Dr Alex George, one of Love Island's series four contestants, has taken some time to share an important reminder with fans of the show: to be kind online whilst watching the new series. Dr George shared a holiday snap on his Instagram with a powerful caption that read "Love Island is back on tv tonight and I know so many are excited to have the show back on our screens 📺 Don't panic this photo isn't a sign that I am going back on the island . . . I just wanted to post a gentle reminder to be kind online. Particularly when it comes to body image and appearance. I am proud of how I look in the photo above. I am happy and healthy. Let's celebrate ALL body shapes and sizes."

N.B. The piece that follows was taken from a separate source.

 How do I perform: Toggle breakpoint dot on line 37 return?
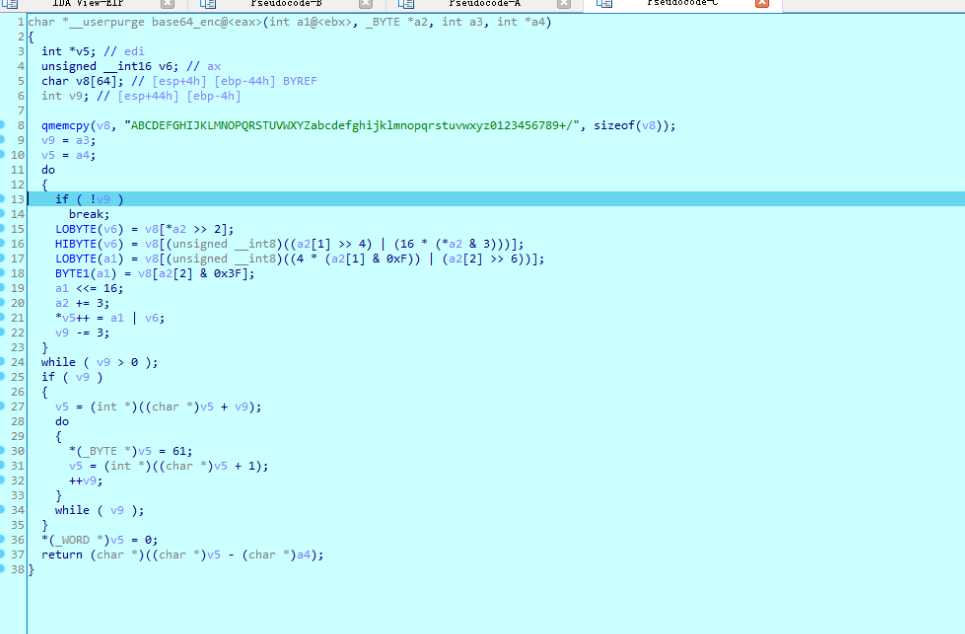(4, 555)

The caption continued, reminding viewers that it's "always worth remembering that although the contestants can't read your tweets or comments while they are on the island, their loved ones certainly can. Importantly, so can your friends and family who might relate to that person on your screen. Enjoy the series and escapism that it brings and look to build people up and please be kind 💙" Clothing brand Missguided also shared a tweet that said "if you are tuning into #LoveIsland tonight, please take a second to think before you hit 'post'. If you wouldn't say it to a friend, don't say it to a stranger."

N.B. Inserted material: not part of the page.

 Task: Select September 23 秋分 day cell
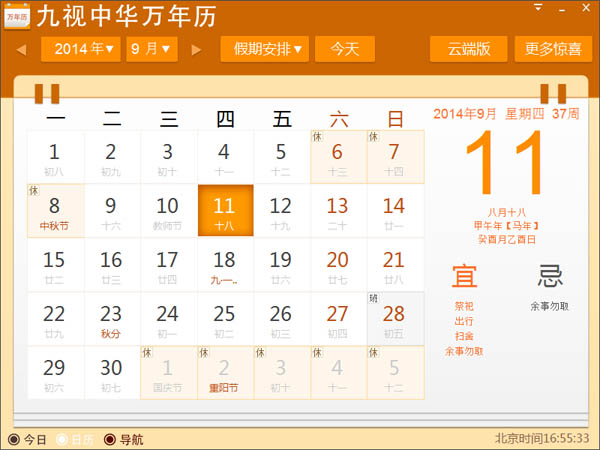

George's post is one of a few similar ones shared this week, after the 2020 series of Love Island was cancelled last year due to the coronavirus pandemic. 2020 also saw the death of former Love Island presenter Caroline Flack, which happened as a result of negative social media comments and bullying from the British press. The series has come under fire a number of times for a lack of consideration about the mental health of its contestants, specifically after contestant Mike Thalassitis also died by suicide in 2019, after Sophie Gradon and her boyfriend Aaron Armstrong died the year before. Whilst these messages are only a small step, hopefully they help to bring a greater shift in the conversation surrounding reality TV contestants and their mental health.